Performance regression with IntStream.parallel.sum?

Mon Oct 28 01:11:31 PDT 2013

Hi Paul,

I made it a poor-mans benchmark without caliper or other third party deps. The code just loops infinitly and prints the time that it takes to compute the sum with three different flavors:
https://gist.github.com/szarnekow/7193025 

The numbers look really spooky to me, e.g. the first lines in the console look like this:

sum took 506 ms
parallelSumJava8 took 245 ms
sequentialSumJava8 took 896 ms

while it becomes a lot slower after a few iterations and converges to something along these lines:

sum took 448 ms
parallelSumJava8 took 1010 ms
sequentialSumJava8 took 975 ms

All default memory settings, no tuning args.
Unfortunately I cannot run this with b92 right now.

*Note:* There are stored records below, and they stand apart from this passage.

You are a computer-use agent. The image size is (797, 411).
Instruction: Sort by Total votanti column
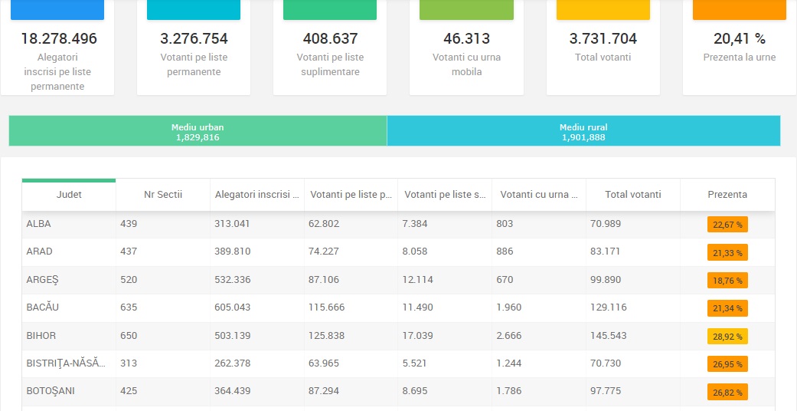pyautogui.click(x=632, y=195)
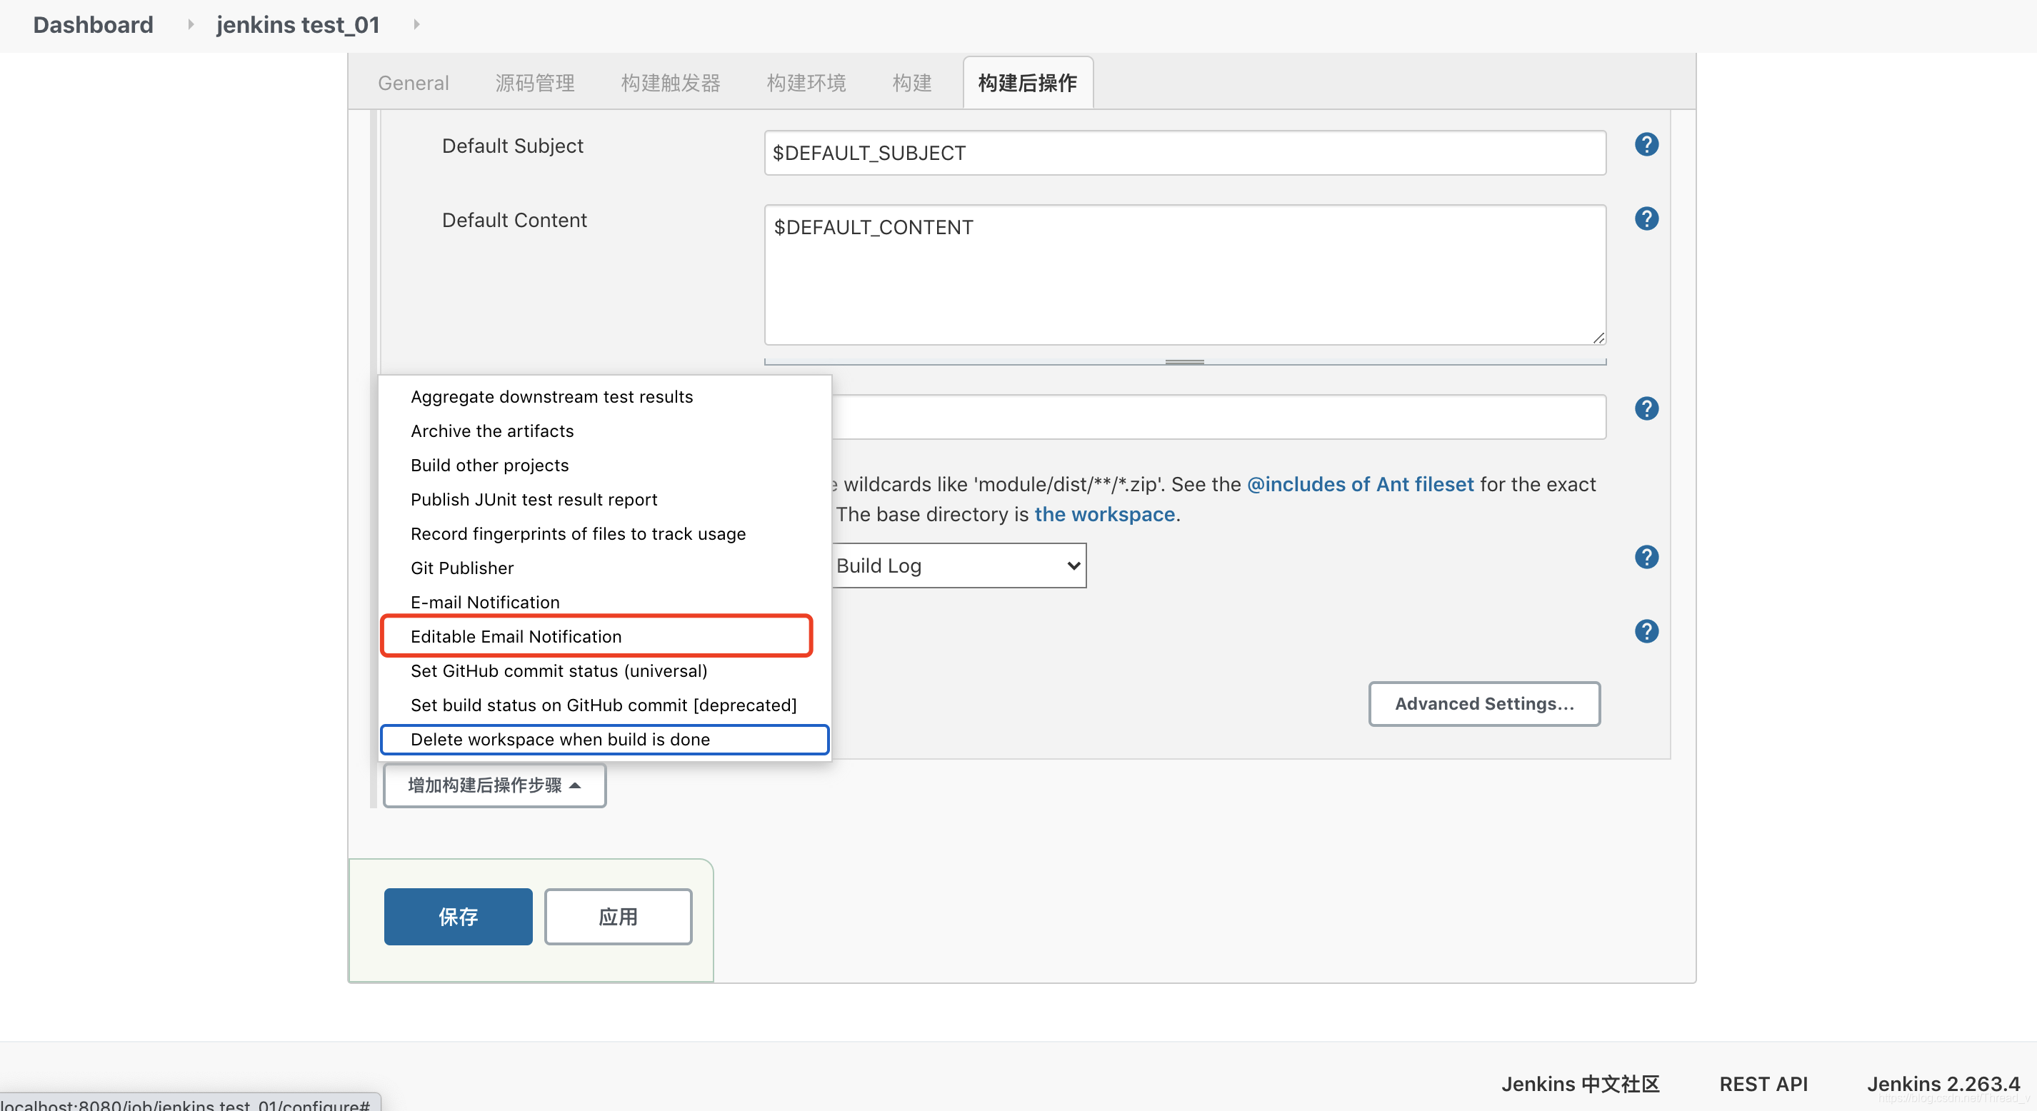Click breadcrumb arrow after Dashboard

[191, 25]
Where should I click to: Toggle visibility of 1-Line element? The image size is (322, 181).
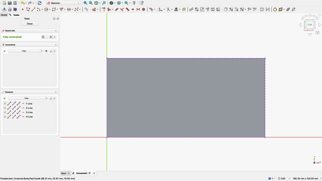(5, 104)
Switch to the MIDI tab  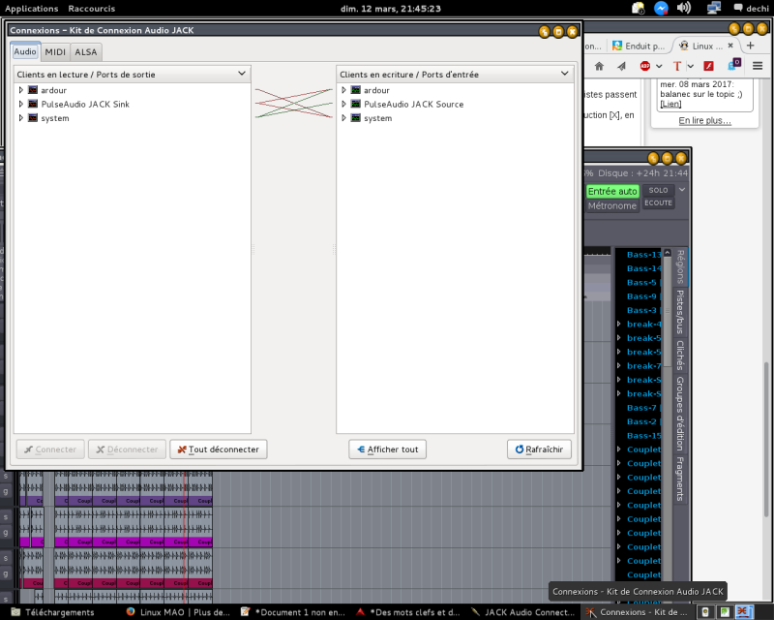[x=55, y=51]
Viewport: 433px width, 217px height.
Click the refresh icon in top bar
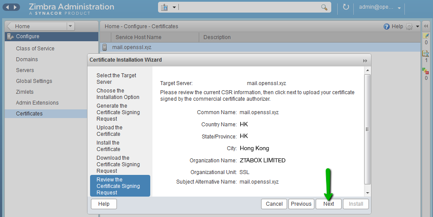click(346, 7)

Maybe that helps to analyze the regression.

Best regards,
Sebastian

On 27.10.2013, at 14:51, Paul Sandoz wrote:

> Hi Sebastian,
> 
> The code you have looks fine, but i am not familiar with Caliper. I presume the magnitude of those grey bars represents variance?
> 
> It's hard to know what might cause such a regression, especially when N is large (> 10^4) which should factor out the costs of going parallel, implying it could be something deeper in the stack. You have noted correctly that there should be no per-element boxing cost (just one box/unbox for the result)
> 
> I would need to run this myself to investigate. There is an outlier for SequentialSumJava8, 1000000 1.8.0-ea-b92 that makes me suspicious.
> 
> Paul.
> 
> On Oct 26, 2013, at 1:03 PM, Sebastian Zarnekow <Sebastian.Zarnekow at itemis.de> wrote:
> 
>> Hi,
>> 
>> I think I stumbled on some performance regression in b112. Please consider this simple code:
>> 
>> public class C {
>> 
>>   public int parallelSum(final int reps) {
>>       IntStream stream = Arrays.stream(array).parallel().map(e ->
>>               e * 5 * reps
>>       );
>>       int result += stream.sum();
>>       return result;
>>   }
>> 
>>   C() {
>>       this.length = 2;
>>       setUp();
>>       parallelSum(5);
>>   }
>> 
>>   private int[] array;
>>   private int length;
>> 
>>   protected void setUp() {
>>       array = new int[length];
>>       for(int i = 0; i < length; i++) {
>>           array[i] = 3 * i;
>>       }
>>   }
>> 
>>   public static void main(String[] args) {
>>       new C();
>>   }
>> }
>> 
>> which was extracted from some Caliper benchmark code. The benchmark results (code: https://gist.github.com/szarnekow/7168147) are here (produced with build 1.8.0-ea-b112):
>> 
>> https://microbenchmarks.appspot.com/runs/a0579577-2df9-4894-9b19-ac345f78b020#r:scenario.benchmarkSpec.methodName,scenario.benchmarkSpec.parameters.length
>> 
>> whereas the following results were produced with an earlier build (1.8.0-ea-b92)
>> 
>> https://microbenchmarks.appspot.com/runs/220a5db5-434c-43f3-9cd9-93ef869d51e8#r:scenario.benchmarkSpec.methodName,scenario.benchmarkSpec.parameters.length
>> 
>> Initially thought it can be tracked down to java.util.stream.IntPipeline#reduce(int, java.util.function.IntBinaryOperator) which ultimately causes boxing / unboxing in ReduceOps.makeInt.ReducingSink.get() but the benchmark results for a sequential stream contradicted that. Also it turned out that #get is only called once in the parallel scenario, too. So here I was on the wrong track. Is there some other information that I could provide to track this regression down? Should the code be written differently? 
>> 
>> Best regards,
>> Sebastian
>> 
>> 
> 
>